The Chicago Temple's Dixon Chapel was packed for the July 23 open mic the night before the seventh annual Chicago Disability Pride Parade, and the food at the back of the room was just crumbs by the time Eli Clare got up to the microphone. His was the last performance of the night, and people were excited to hear him speak. When he introduced one of his poems, "How to Talk to a New Lover About Cerebral Palsy," the audience laughed. "I know that I'm home when people laugh," said Clare, a writer and speaker who was born with CP. When he shares the poem with more able-bodied audiences, he said, they just look sad.

He started to read: "Tell her: Complete strangers / have patted my head, kissed / my cheek, called me courageous." And when he got to the part about the woman asking about the difference between CP and MS--"refrain from handing her an encyclopedia"--the audience in the room laughed again. Clare briefly interrupted the poem. "Yeah, I'm home," he said, smiling.

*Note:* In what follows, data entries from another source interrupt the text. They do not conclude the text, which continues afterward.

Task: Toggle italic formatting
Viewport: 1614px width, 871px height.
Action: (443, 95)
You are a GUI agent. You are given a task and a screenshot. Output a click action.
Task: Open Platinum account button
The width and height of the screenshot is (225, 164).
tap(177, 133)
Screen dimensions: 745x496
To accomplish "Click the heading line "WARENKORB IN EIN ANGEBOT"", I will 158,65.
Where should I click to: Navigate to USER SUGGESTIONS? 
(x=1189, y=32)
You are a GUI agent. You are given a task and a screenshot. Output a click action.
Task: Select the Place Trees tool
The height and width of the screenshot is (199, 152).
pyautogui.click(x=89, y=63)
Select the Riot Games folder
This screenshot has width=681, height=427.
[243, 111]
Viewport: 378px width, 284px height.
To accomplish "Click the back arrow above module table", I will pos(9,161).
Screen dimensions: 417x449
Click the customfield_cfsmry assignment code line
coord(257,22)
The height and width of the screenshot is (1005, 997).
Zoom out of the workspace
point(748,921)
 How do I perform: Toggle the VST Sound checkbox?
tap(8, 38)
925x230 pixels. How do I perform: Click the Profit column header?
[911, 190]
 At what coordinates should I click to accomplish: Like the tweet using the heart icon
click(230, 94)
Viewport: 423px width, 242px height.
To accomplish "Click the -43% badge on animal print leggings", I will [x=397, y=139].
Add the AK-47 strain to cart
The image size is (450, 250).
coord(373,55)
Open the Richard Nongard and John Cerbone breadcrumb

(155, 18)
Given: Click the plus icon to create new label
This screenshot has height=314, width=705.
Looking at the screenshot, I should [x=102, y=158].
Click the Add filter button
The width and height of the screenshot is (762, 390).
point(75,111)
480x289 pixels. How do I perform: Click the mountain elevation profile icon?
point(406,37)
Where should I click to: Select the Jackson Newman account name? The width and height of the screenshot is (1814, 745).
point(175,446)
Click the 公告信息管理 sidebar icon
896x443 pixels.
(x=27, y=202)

Clare, a disability-rights and LGBTQ activist, was the 2010 parade's grand marshal. Living in Vermont's Green Mountains, he says, "I've made home in the disability community for nearly 25 years, and to be honored by that community in this way is bigger than I can express in words." It's a burgeoning community, one that's only recently begun to discover its voice, and Chicago, with the first disability-studies PhD program in the world at the University of Illinois at Chicago, is a center for disability-rights activism. People come from all over the region to participate in the parade, also the first of its kind in the world--in the past, there have been groups from Norway (they've since started a disability pride parade in Oslo), and this year there was a contingent from Korea.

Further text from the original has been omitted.